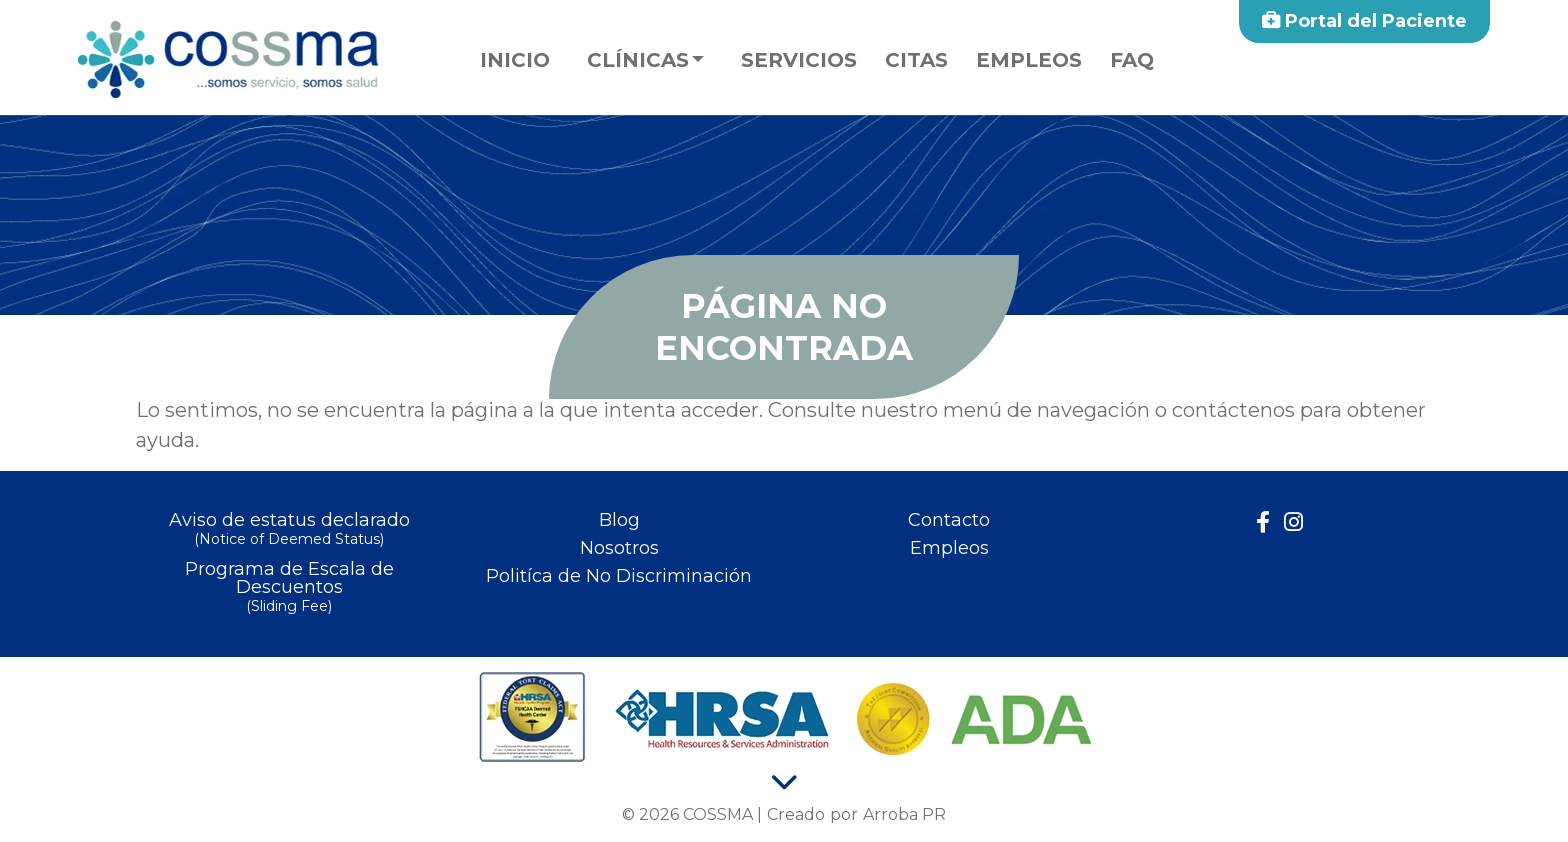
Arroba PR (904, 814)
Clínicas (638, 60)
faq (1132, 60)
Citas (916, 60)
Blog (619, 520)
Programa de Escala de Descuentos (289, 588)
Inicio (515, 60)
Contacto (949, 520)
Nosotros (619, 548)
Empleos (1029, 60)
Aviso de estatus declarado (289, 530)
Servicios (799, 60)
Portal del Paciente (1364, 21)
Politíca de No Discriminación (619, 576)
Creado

**TASK**
Change "Blog" to "Noticias" in the lines above and write them out again with everything else unchanged. Leave the pictures out of your answer.

**REPLY**
Arroba PR (904, 814)
Clínicas (638, 60)
faq (1132, 60)
Citas (916, 60)
Noticias (619, 520)
Programa de Escala de Descuentos (289, 588)
Inicio (515, 60)
Contacto (949, 520)
Nosotros (619, 548)
Empleos (1029, 60)
Aviso de estatus declarado (289, 530)
Servicios (799, 60)
Portal del Paciente (1364, 21)
Politíca de No Discriminación (619, 576)
Creado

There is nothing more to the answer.